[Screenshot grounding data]
##########

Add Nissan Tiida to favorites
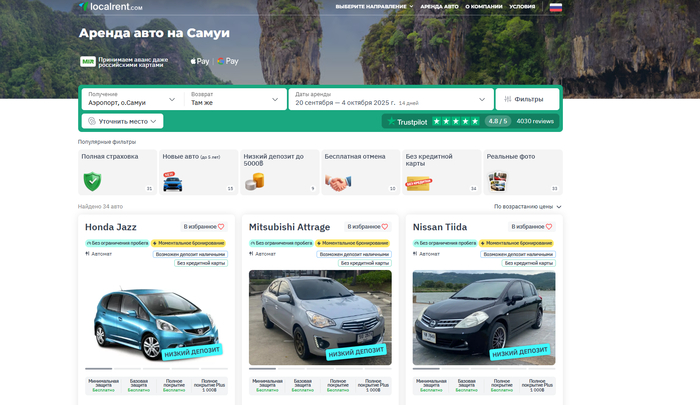Image resolution: width=700 pixels, height=405 pixels. (533, 227)
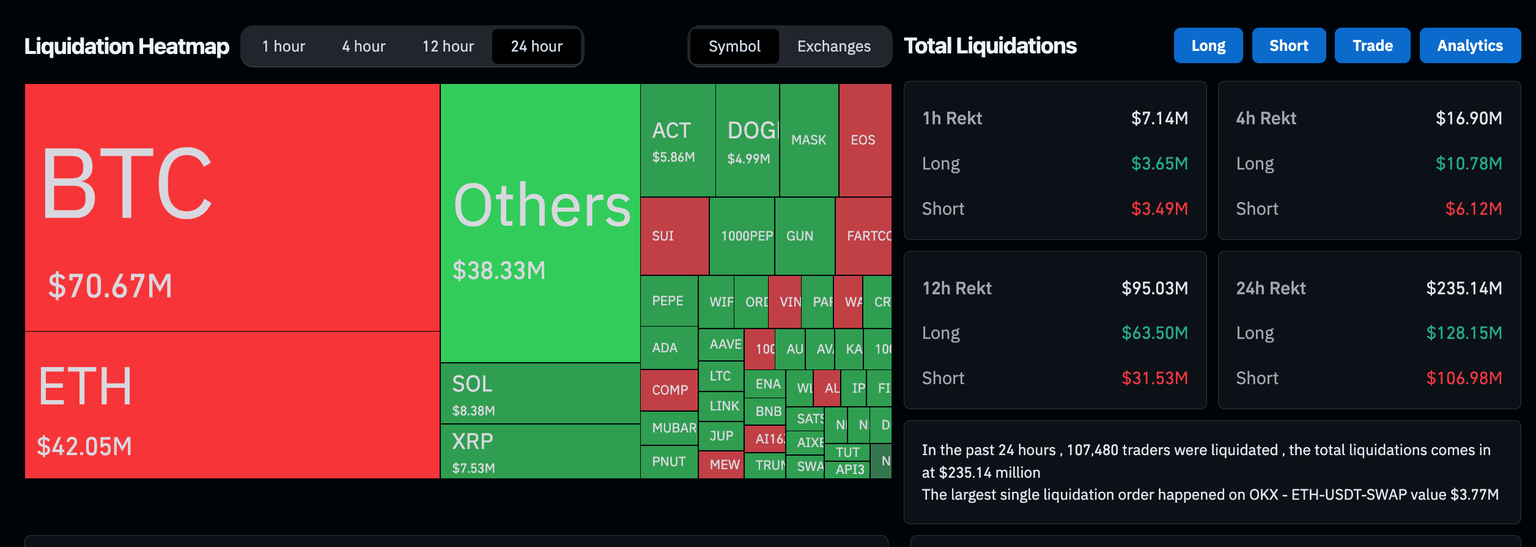Click the ACT heatmap tile
The height and width of the screenshot is (547, 1536).
(677, 140)
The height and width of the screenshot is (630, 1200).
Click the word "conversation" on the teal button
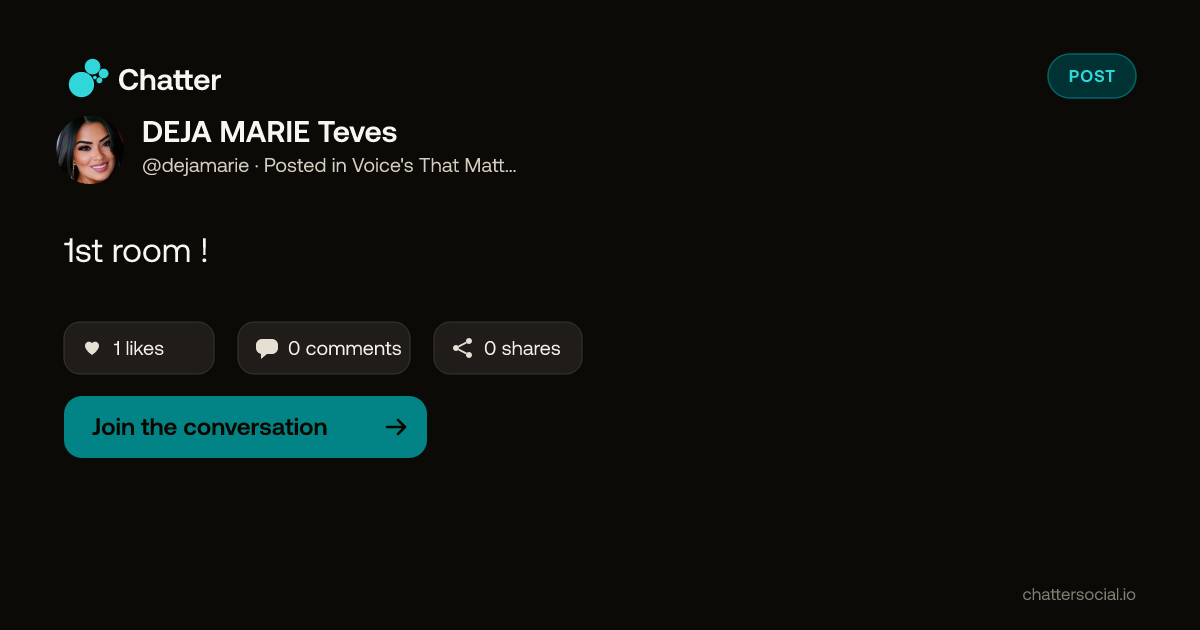[x=255, y=427]
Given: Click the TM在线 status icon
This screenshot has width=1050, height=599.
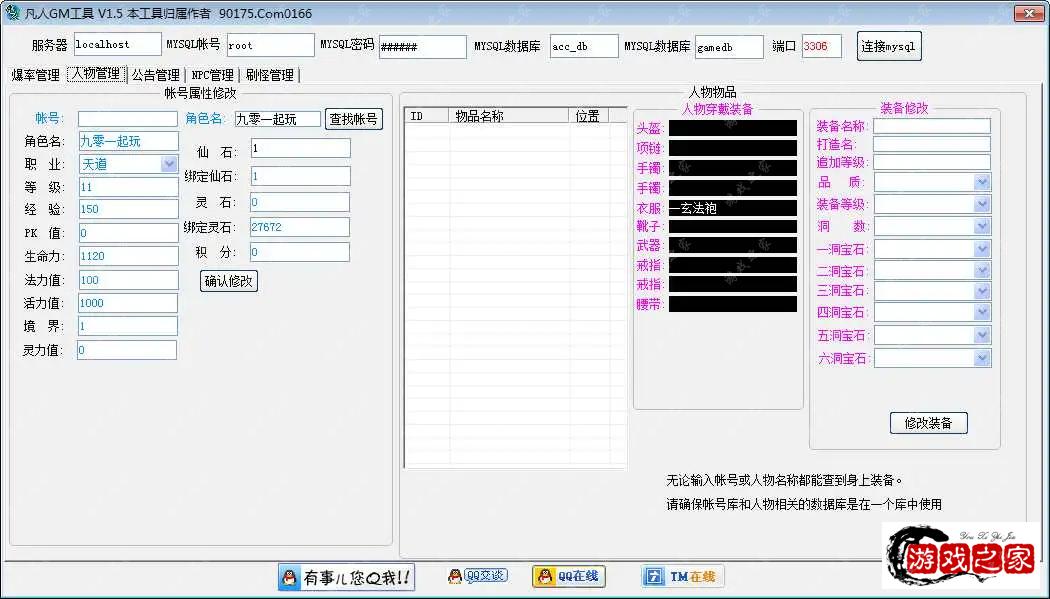Looking at the screenshot, I should pyautogui.click(x=653, y=577).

##########

WHAT THIS TASK INVOLVES
Pictures are to be left out; the records above must be repeated word for word.

ANSWER TO THIS PROBLEM
Add Nissan Tiida to favorites
Image resolution: width=700 pixels, height=405 pixels. (533, 227)
Click the ACT heatmap tile
The height and width of the screenshot is (547, 1536).
(677, 140)
The height and width of the screenshot is (630, 1200).
Click the word "conversation" on the teal button
[x=255, y=427]
Given: Click the TM在线 status icon
This screenshot has width=1050, height=599.
Looking at the screenshot, I should pyautogui.click(x=653, y=577).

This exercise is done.